◆ **To do**: From the listing below, give again exactly the lines from the line with "This screenshot has width=381, height=224." to the line with "Given: Click the Alias input field", ends included, without any pictures.
━━ Given records
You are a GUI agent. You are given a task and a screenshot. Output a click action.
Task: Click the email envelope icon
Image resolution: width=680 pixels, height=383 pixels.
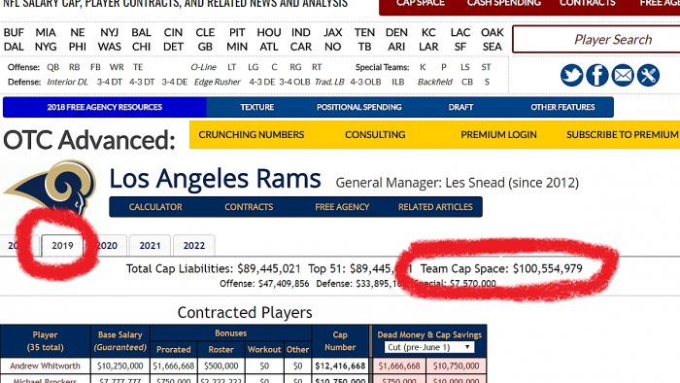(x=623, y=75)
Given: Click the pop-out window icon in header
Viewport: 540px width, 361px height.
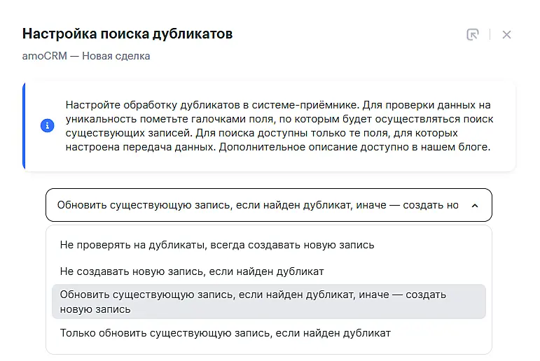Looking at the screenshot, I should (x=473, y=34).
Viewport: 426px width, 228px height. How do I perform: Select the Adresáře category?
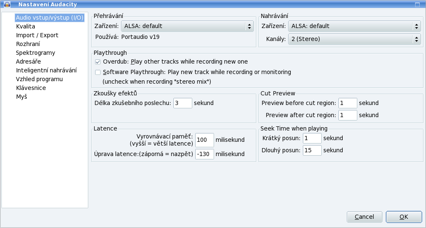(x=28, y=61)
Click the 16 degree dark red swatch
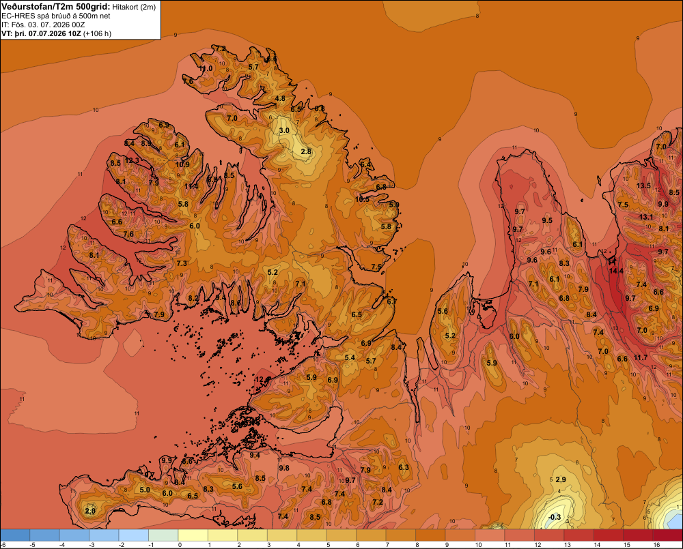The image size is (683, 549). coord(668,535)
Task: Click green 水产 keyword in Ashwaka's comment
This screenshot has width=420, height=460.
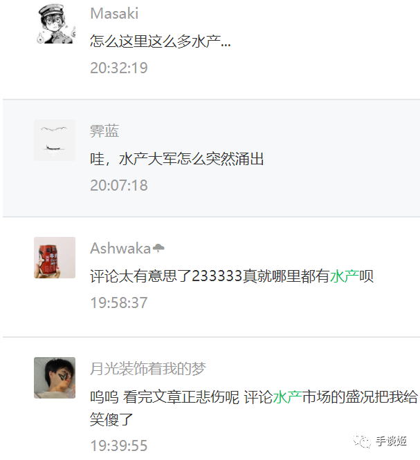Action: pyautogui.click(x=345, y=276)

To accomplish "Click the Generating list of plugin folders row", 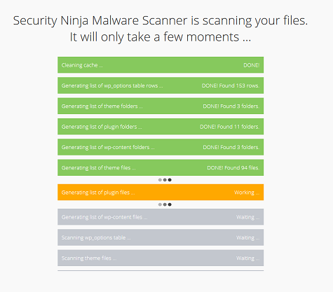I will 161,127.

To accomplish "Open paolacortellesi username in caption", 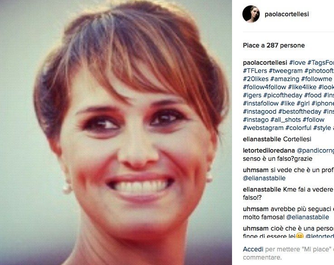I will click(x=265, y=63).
━━━━
━━ Given records
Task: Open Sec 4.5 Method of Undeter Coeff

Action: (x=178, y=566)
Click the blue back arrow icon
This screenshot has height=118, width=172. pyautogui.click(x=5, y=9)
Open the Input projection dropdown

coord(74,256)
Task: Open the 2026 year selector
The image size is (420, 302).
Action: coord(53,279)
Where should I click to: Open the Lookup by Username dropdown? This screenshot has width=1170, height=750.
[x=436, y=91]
━━━━
━━ Given records
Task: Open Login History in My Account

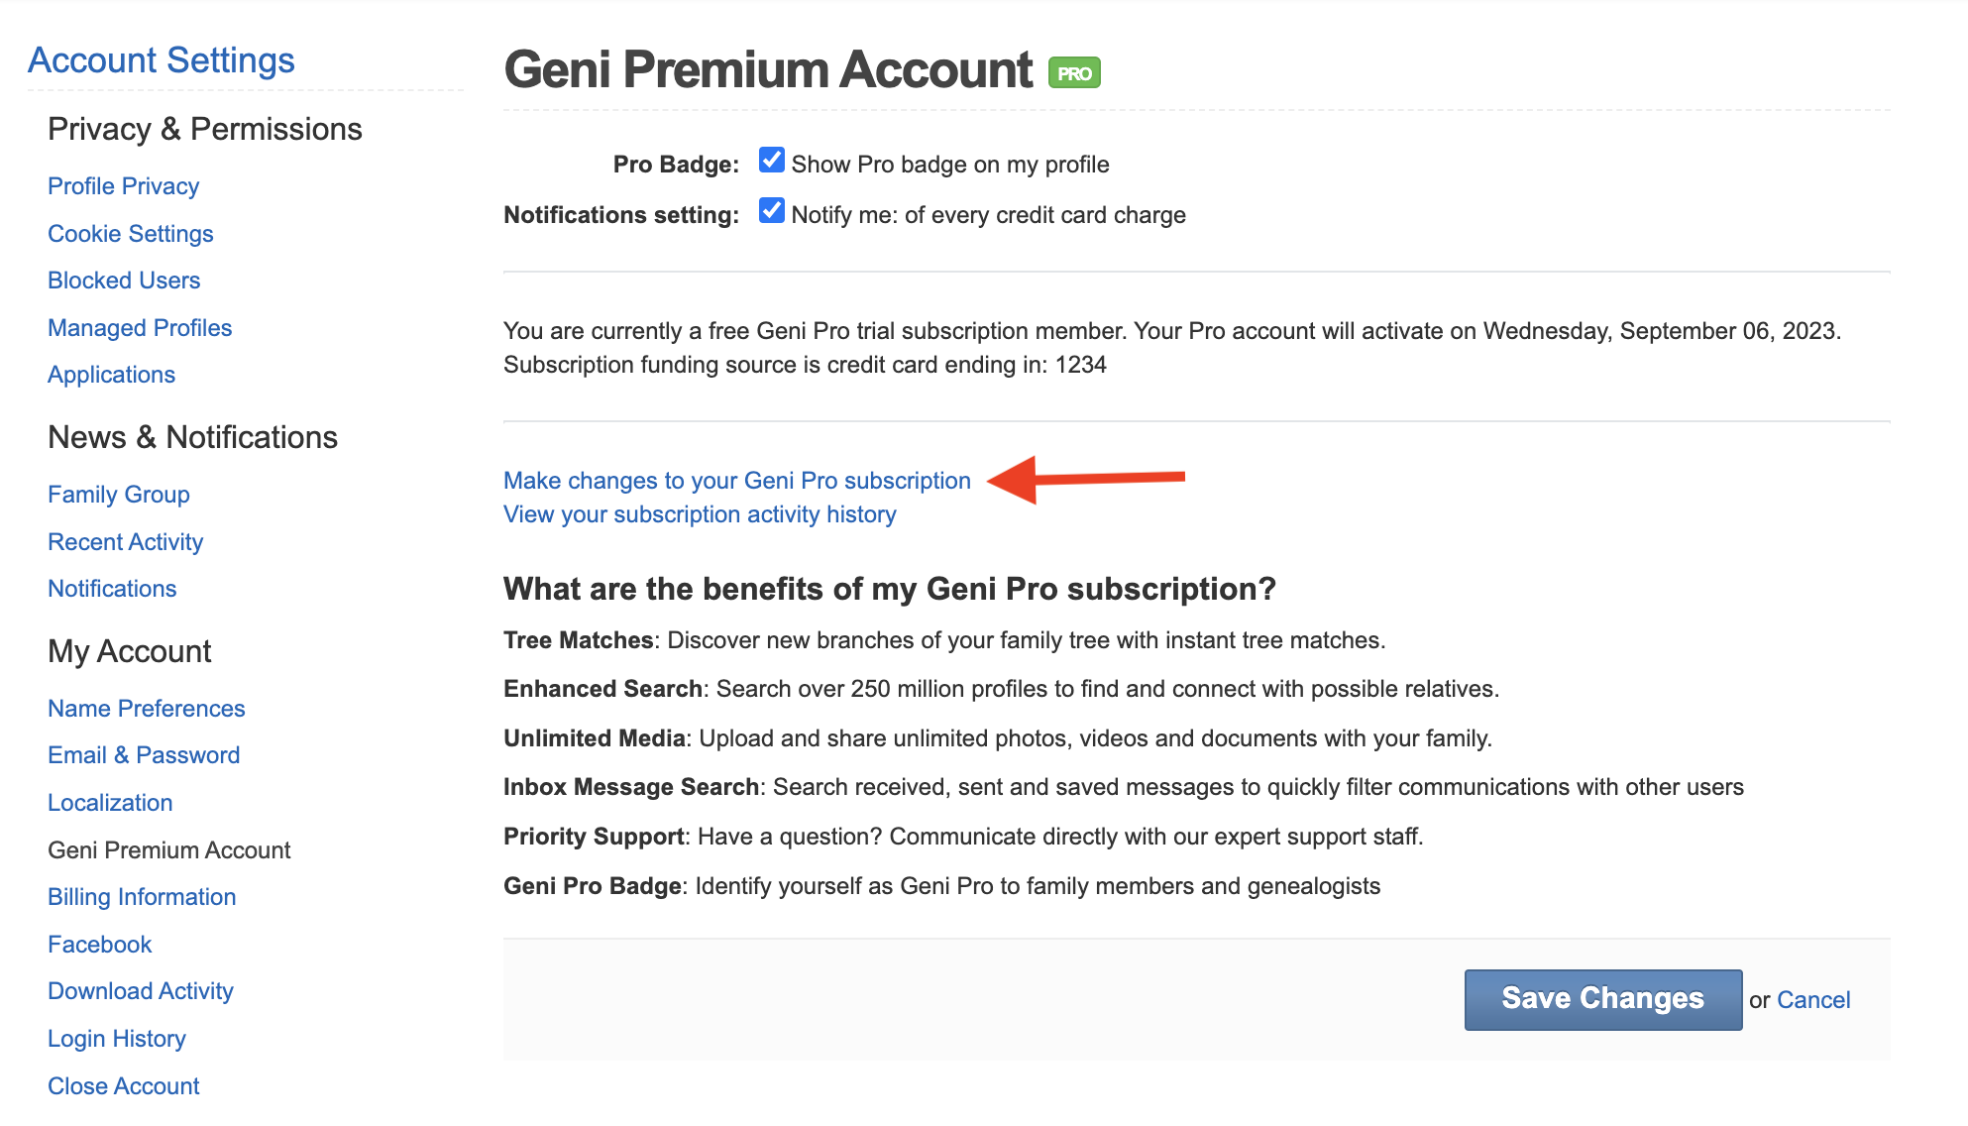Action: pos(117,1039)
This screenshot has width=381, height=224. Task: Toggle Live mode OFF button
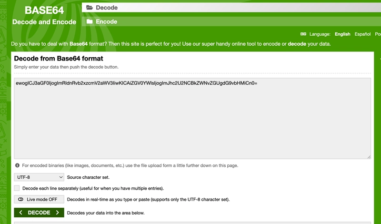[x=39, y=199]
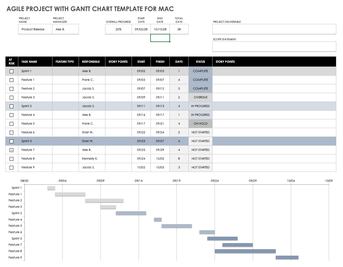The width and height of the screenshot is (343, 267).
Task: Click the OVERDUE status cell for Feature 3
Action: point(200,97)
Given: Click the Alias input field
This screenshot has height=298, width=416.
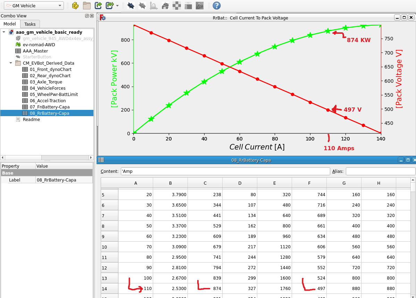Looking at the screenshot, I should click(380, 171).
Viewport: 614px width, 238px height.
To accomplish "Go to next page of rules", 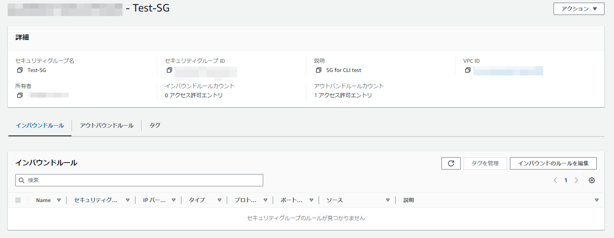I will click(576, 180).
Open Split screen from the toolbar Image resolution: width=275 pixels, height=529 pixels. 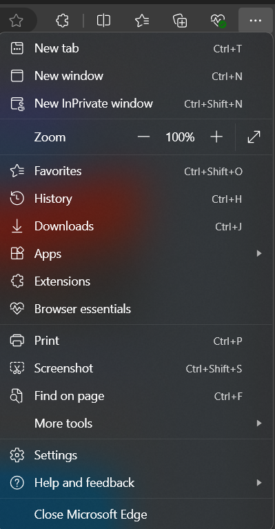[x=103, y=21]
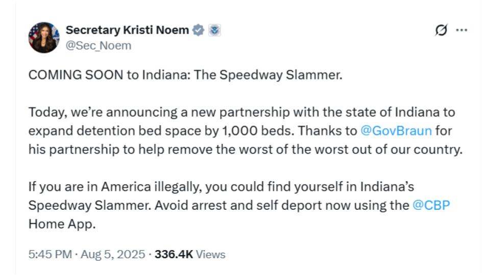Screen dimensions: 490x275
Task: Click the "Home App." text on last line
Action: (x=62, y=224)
━━━━
◆ **Problem solution**:
This screenshot has width=381, height=224. Task: Toggle Live mode OFF button
[x=39, y=199]
The width and height of the screenshot is (343, 267).
Task: Click the OVERDUE status cell for Feature 3
Action: point(200,97)
Given: Click the Alias input field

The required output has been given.